Dans le bilan de l'année 2019 ci-dessous, relevez toutes les principales répercussions biologiques des conditions hydro-climatiques que le texte énumère.
##### Partie document #####
Pour l’année 2019, il ressort les faits marquants suivants.

Sur le plan des facteurs environnementaux, l’année 2019 est au troisième rang des années les plus chaudes sur notre territoire depuis 1900. Elle se caractérise, à l'exception du printemps, par des températures toujours au-dessus des normales quasiment tout au long de l'année et par un très fort contraste au niveau pluviométrique, avec une première moitié de l'année particulièrement sèche et un dernier trimestre très pluvieux. Au plan biologique, ces conditions hydro-climatiques générales ont eu comme principales répercutions: (1) une croissance printanière et une maturation dans les normales corrélativement à la concentration en phytoplancton, (2) une ponte principale précoce compte tenu des fortes anomalies thermiques positives en début d’été puis (3) un développement larvaire globalement favorable. En conséquence, l’année 2019, à quelques exceptions près, se caractérise par un captage modéré à excellent s’échelonnant autour de 26 naissains/coupelle (Bassin d'Arcachon) à plus de 2000 naissains/coupelle pour certains secteurs de Rade de Brest. Sur ce secteur d'ailleurs, il s'agit des meilleurs scores enregistrés depuis le début des suivis.
##### Partie données #####
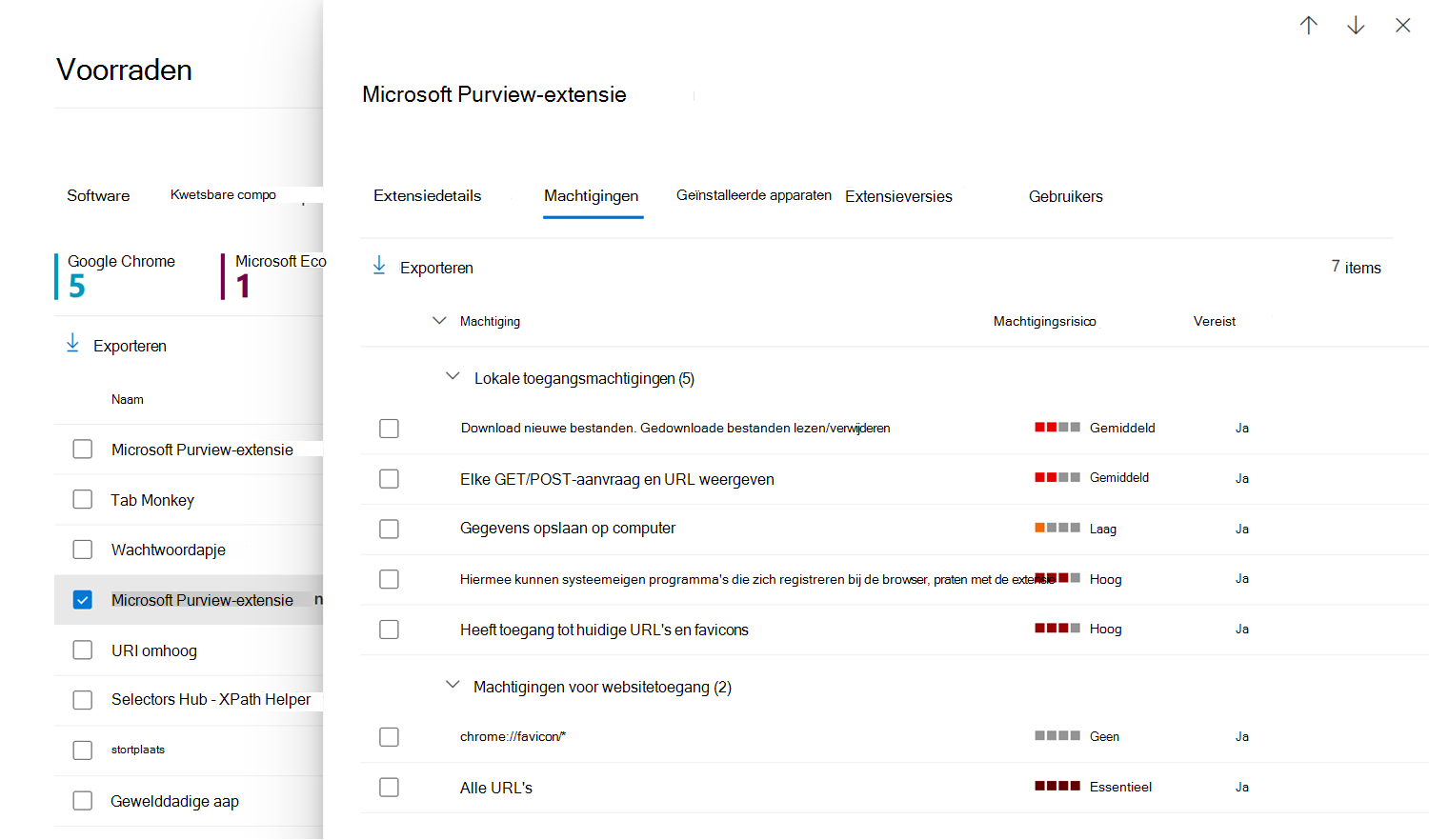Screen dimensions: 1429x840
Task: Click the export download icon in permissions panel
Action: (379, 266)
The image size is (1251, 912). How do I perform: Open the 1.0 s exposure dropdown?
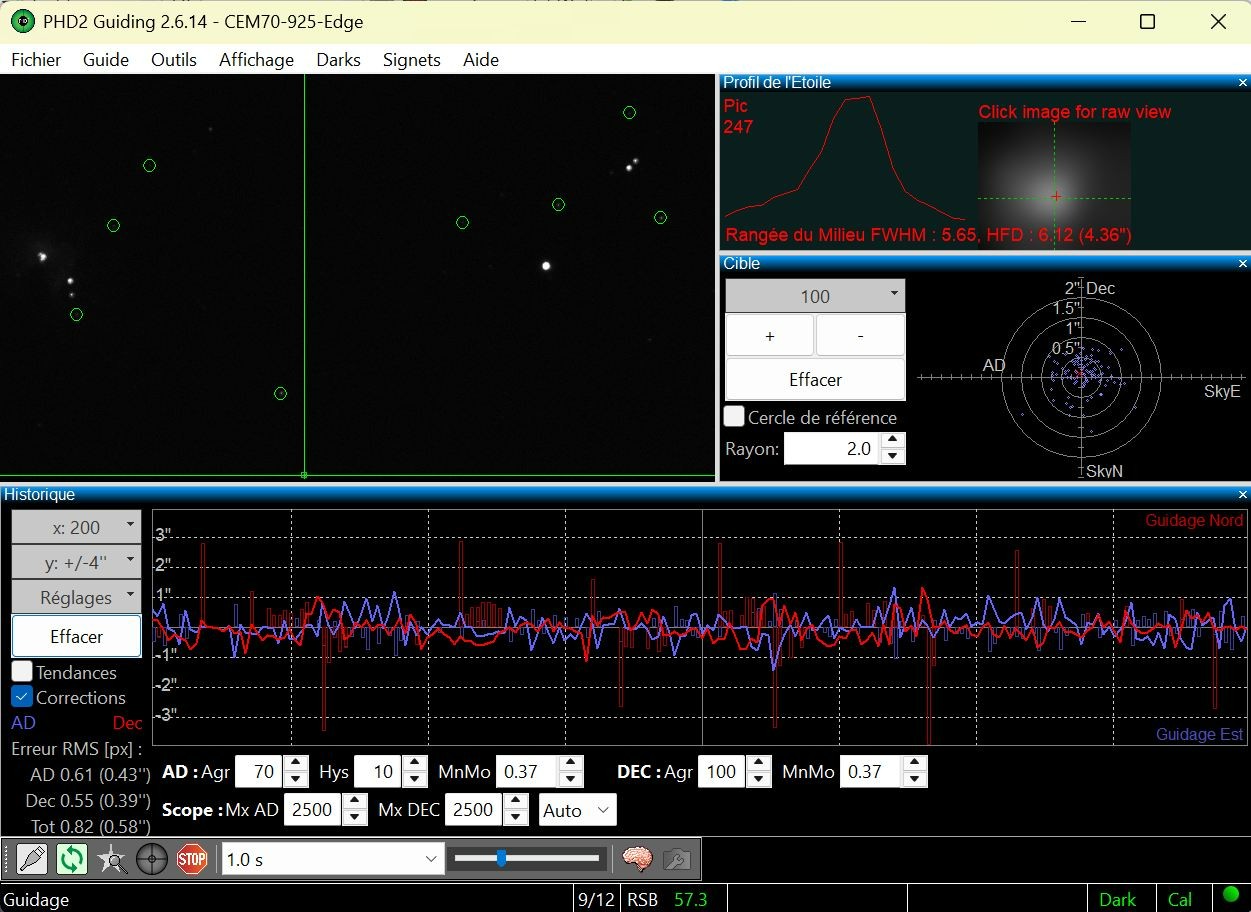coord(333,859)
#####
> **Résultat de l'exercice**:
1. Une croissance printanière et une maturation dans les normales, corrélativement à la concentration en phytoplancton
2. Une ponte principale précoce, compte tenu des fortes anomalies thermiques positives en début d'été
3. Un développement larvaire globalement favorable